In search it’s common to fear the fold - the further a user has to scroll (or *gasp* navigate to the 2nd page of results), the less likely a business is to capture that user’s click. By annexing the entire top portion of the results page, Google has shifted organic results down toward obscurity. How does a business compete?

Simple: Actively participate in verifying Google’s information, or pay the premium for ad space. The traditional route of solely optimizing one’s site doesn’t cut it anymore.

“But Steven,” one might ponder, “Why would Google incentivize receiving free location information from businesses AND try to get paid? What good does that free data do?”

Ah – I’m glad you asked! You may have heard about a mapping application that goes by the name of Waze, which Google gobbled up for just over a cool $1 billion back in June 2013. It’s a nifty tool that essentially crowd-sources directions.

Fun fact: Apple Maps is now used three times more often than Google Maps.

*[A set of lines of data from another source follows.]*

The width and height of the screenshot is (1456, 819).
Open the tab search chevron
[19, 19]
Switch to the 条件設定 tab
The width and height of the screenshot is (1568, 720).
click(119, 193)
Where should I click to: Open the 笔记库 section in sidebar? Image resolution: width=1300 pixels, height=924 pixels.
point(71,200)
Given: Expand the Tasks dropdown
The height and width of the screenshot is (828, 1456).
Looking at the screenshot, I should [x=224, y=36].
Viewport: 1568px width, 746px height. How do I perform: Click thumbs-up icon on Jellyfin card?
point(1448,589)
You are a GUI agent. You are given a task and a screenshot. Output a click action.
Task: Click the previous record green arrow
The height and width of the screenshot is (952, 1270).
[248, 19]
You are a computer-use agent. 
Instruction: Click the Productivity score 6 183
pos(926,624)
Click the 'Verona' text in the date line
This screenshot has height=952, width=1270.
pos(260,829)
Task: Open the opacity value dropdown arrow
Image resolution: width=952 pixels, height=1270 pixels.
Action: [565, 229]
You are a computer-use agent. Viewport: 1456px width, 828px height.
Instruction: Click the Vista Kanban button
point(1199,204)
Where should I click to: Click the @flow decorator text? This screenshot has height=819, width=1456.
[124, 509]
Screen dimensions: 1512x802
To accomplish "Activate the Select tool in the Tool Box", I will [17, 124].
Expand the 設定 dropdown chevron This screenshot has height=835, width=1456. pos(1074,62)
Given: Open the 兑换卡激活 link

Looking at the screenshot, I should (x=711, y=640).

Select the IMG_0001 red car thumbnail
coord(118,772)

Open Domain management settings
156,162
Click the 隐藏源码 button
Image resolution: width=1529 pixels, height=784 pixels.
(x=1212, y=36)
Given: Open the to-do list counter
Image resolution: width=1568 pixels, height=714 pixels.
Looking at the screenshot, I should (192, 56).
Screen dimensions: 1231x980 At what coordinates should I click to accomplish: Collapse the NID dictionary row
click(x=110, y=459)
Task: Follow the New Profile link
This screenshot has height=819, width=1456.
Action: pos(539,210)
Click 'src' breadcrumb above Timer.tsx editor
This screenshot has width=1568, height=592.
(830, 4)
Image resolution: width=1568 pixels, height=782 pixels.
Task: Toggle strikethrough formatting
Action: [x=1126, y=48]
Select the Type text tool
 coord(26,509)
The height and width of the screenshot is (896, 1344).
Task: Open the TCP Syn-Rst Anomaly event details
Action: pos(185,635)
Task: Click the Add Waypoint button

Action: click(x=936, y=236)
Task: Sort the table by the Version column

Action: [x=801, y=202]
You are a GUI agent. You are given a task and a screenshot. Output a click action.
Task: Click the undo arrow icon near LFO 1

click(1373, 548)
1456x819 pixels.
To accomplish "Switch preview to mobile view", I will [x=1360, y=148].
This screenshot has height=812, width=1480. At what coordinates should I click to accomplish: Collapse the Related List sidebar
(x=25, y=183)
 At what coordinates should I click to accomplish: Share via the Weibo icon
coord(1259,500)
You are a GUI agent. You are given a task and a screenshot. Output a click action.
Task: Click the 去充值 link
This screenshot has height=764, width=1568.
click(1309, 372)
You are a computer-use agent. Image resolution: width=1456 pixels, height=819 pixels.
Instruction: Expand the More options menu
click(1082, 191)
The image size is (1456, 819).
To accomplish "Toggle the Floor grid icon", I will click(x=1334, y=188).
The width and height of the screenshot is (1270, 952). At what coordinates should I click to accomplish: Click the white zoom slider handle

What could be driving that? My untested theory is that as Siri has become more openly used, we’re now squawking direction requests at our iPhones and getting kicked over to Apple’s app more often than we’re bothering to open up Google’s. Which conveniently leads us to…

Mobile - Making the AI Leap

In early February, Google made headlines when it announced the mantle of search czar would pass to low-profile executive John Giannandrea - who would also be overseeing the merger of both the search and artificial intelligence teams. This raised eyebrows if only because it signaled a “changing of the guard” at the top, as captured by Re/Code:

“...it reveals the company’s thoughts on the future of search, which is moving to places that need smart AI, like voice, and is something Google must innovate upon and control. It is especially critical on smartphones, where users prefer apps over the Web and which Google doesn’t dominate the way it does desktops."

That same article finishes the announcement by heralding Giannadrea’s respected rapport within the company, which came from involvement on projects such as the Knowledge Graph (ex. Search for “Da Vinci” and “Michelangelo” appears as a related result) and a reliance on machine learning).

While this is critical in the long-term, his immediate task at hand will focus on continuing the pet project established by his predecessor, Amit Singhal: Stymying the threat of in-app searches.

In-app search directs users around using a browser – and therefore presents a new frontier of difficulties for Google. The notoriously independent giant must now rely on Apple and other third-party developers as partners, instead of competitors.

It's a tough pill to swallow, but initial inroads appear to be working. A December 2015 test by the Denver Post of Google Now vs. Apple’s Siri and Microsoft’s Cortana featured a result where, when prompted to make a reservation at a trendy restaurant, Google interestingly opened the OpenTable app (while neither Siri or Cortana had a response). That’s a good sign!

Admittedly, it’s far too early to let a small sample size declare a winner - everyone’s still testing - but do keep an eye on Google to up the stakes in the coming year. After all, if these folks can figure out how to cheat death, what isn’t possible?